Exercise directions: Copy every line below where the string "Given" is found.

Provided material:

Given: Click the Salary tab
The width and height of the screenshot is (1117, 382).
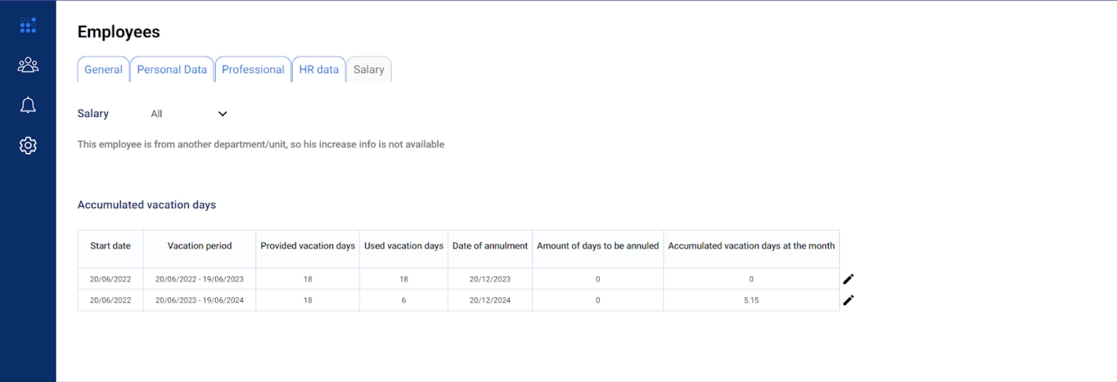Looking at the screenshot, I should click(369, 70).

* * *

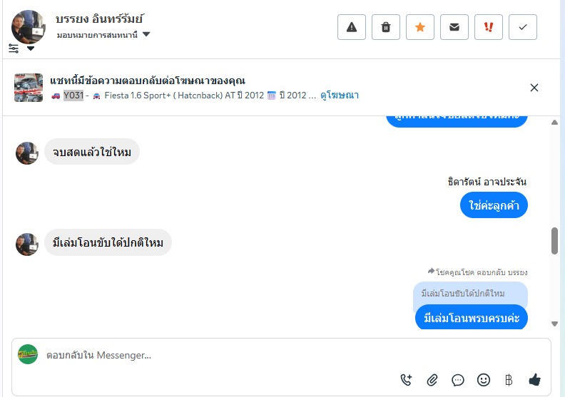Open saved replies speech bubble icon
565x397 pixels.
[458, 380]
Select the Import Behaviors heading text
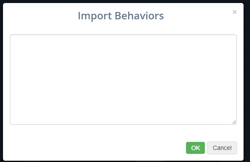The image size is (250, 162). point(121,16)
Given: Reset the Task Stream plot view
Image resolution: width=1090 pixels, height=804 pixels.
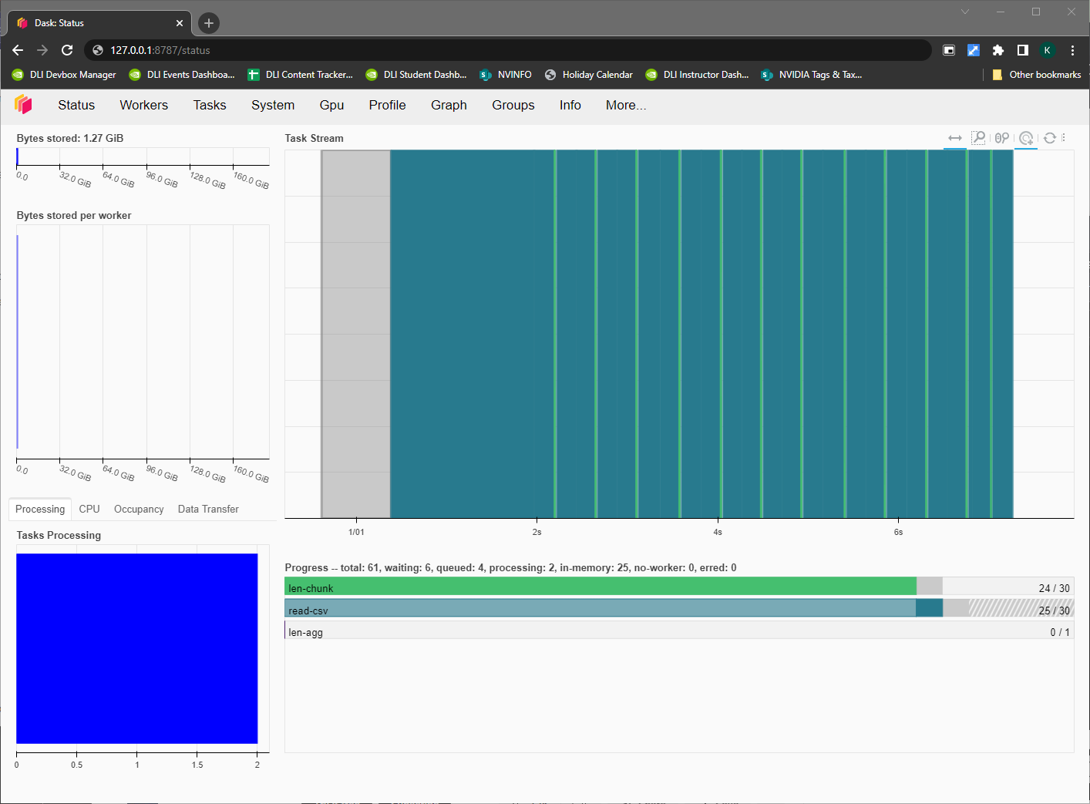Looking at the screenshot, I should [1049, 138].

Problem solution:
Given: Click the Salary tab
Given: Reset the Task Stream plot view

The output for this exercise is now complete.